A good bit of the fun of being the parent of a high school football or basketball player — especially in small-town Arkansas — is in seeing your child's photo in the newspaper the morning after the big game. But a pending showdown and lawsuit between the Arkansas Press Association and the Arkansas Activities Association has the potential to knock photo coverage of the biggest games off the local sports page.
Based in North Little Rock, the AAA is the governing body that conducts and oversees most statewide post-season high school sports events, with individual high schools putting in “bids” to host those tournaments in their facilities. At issue is a change to AAA rules concerning who owns the rights to photos taken at AAA-sponsored playoff, semifinal and final games. In July, the AAA changed its rules to assert copyright ownership of all video, audio and photographs taken at AAA-sponsored post-season high school sporting events. The rules were also changed to say that while members of the media are allowed to take photos and video of AAA events “for print and electronic news coverage,” photographers that plan on selling photos online are required to purchase a pass — $35 per playoff game, and $50 per semifinal or final game. Though many newspapers sell reprints of sports photos on their websites, the rules make no exception for photographs shot by newspaper photographers sent to cover the game.

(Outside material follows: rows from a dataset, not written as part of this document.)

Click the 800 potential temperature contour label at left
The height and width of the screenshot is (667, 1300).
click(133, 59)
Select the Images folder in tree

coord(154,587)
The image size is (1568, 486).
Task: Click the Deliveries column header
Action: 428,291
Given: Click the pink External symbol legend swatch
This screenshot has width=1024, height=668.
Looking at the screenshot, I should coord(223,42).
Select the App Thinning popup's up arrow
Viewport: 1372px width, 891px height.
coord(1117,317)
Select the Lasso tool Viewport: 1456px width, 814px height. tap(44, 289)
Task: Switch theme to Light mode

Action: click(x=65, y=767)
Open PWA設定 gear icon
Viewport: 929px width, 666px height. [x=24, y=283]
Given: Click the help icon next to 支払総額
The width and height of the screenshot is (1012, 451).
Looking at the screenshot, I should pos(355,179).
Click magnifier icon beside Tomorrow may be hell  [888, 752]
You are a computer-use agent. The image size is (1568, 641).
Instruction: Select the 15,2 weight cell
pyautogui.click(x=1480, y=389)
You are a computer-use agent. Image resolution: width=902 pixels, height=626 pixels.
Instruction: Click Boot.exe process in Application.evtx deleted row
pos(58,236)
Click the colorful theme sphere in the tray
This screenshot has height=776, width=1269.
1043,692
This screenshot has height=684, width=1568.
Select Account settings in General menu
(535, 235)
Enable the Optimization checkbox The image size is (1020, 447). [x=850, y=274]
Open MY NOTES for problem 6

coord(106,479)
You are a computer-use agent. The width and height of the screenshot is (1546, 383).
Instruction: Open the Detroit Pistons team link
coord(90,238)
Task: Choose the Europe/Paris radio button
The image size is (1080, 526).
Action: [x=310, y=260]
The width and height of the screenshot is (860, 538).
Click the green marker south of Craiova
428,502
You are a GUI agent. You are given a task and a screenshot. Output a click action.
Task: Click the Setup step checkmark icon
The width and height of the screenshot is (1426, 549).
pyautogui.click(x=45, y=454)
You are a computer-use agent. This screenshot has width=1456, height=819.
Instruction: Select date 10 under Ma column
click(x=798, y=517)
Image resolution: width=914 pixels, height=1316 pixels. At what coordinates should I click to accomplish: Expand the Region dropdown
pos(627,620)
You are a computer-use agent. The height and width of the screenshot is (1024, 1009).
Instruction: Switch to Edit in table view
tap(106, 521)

The Arkansas Press Association announced they would file suit over the rule changes in late October. With the high school football playoffs looming, the AAA suspended the new rules from Nov. 8 to Dec. 1, to give both parties time to try and come to an out-of-court agreement.
Tom Larimer, executive director of the Arkansas Press Association, said that post-season high school sports associations all over the country have raised the issue of copyright ownership of photos and video taken at events this season. In Illinois, a lawsuit is pending over a rules change almost identical to those made by the AAA, and the Louisiana counterpart to the AAA only rescinded changes to their copyright laws there after state newspapers threatened a boycott. Larimer thinks it's no coincidence.
“I think these guys all get together at national meetings and conferences and so forth, and somebody thought, ‘Hey, maybe we ought to have a policy on this.' That's where all this is coming from, I think. It'd be kind of a coincidence for all this to have just occurred independently.”
Larimer said that while he understands the reasoning behind the rule change — an attempt to get a cut of profits from independent digital photographers who take photos of games and then sell them online to players and their relatives — the AAA rules shouldn't have been rewritten so broadly as to restrict legitimate news organizations.
“There are some issues with the claiming of copyright of photos taken by news photographers other than those photos used in the actual coverage of the event,” Larimer said. “In other words, the photos newspapers put up on their websites, [the AAA has] has an issue with that. They have an issue with selling images from the website and profiting from the sale of photos taken at the event.” Larimer said that while member papers of the Press Association do sell reprints or gallery photos of high school sports events on their websites, the income from the sales is so small that it's mostly a public service. Larimer said the AAA has granted exclusive Internet publication rights to one photographer. In a media packet provided by the AAA, NWA Photography in Fayetteville is listed as having “the Internet photography rights for all AAA regional and state championship games.”
Beyond the copyright issue, Larimer said, is the question of whether the AAA rules infringe on newspapers' First Amendment rights — specifically the right to take and own the copyright on photographs of a public event, played on a publicly owned field.
Reached at the AAA, assistant executive director Wadie Moore said that the organization has been advised not to comment on the issue due to the pending lawsuit. Moore did say, however, that AAA rules have been distorted in news coverage, and that he didn't understand the cause of the controversy.
“I have no idea why they're [the Arkansas Press Association] upset,” Moore said. “I've read stuff that's not in our policy. They keep saying that our policy is that they can't do this and that, and it's just not in there.”
Though Larimer has heard talk of a boycott if the rules are allowed to stand, he is cautious of taking that route. He said that while his knee-jerk reaction is that it would be successful, it will only hurt players and their families.
“They don't have an opportunity to see the team photos and photos of their children and grandkids in the paper and have those for their scrapbooks,” he said. “That's not fair to them, and I certainly don't want to be a party to that. Actually, that could end up having a negative backlash and kind of defeat the purpose of what we're trying to do.”
While Larimer said the AAA's suspension of the rules changes was helpful to the process, it doesn't mean they're willing to rescind them altogether. Rather than let the issue hang around, he said bringing it to a speedy resolution is likely the best course.
“If they can prove to us this is something that's going to be workable and not be a copyright problem and not a prior restraint problem, then we'll learn to live with that,” he said. “I just wanted to settle this now rather than letting it linger for awhile and grow up to be a big problem. It's easier to handle it now while it's in its infancy.”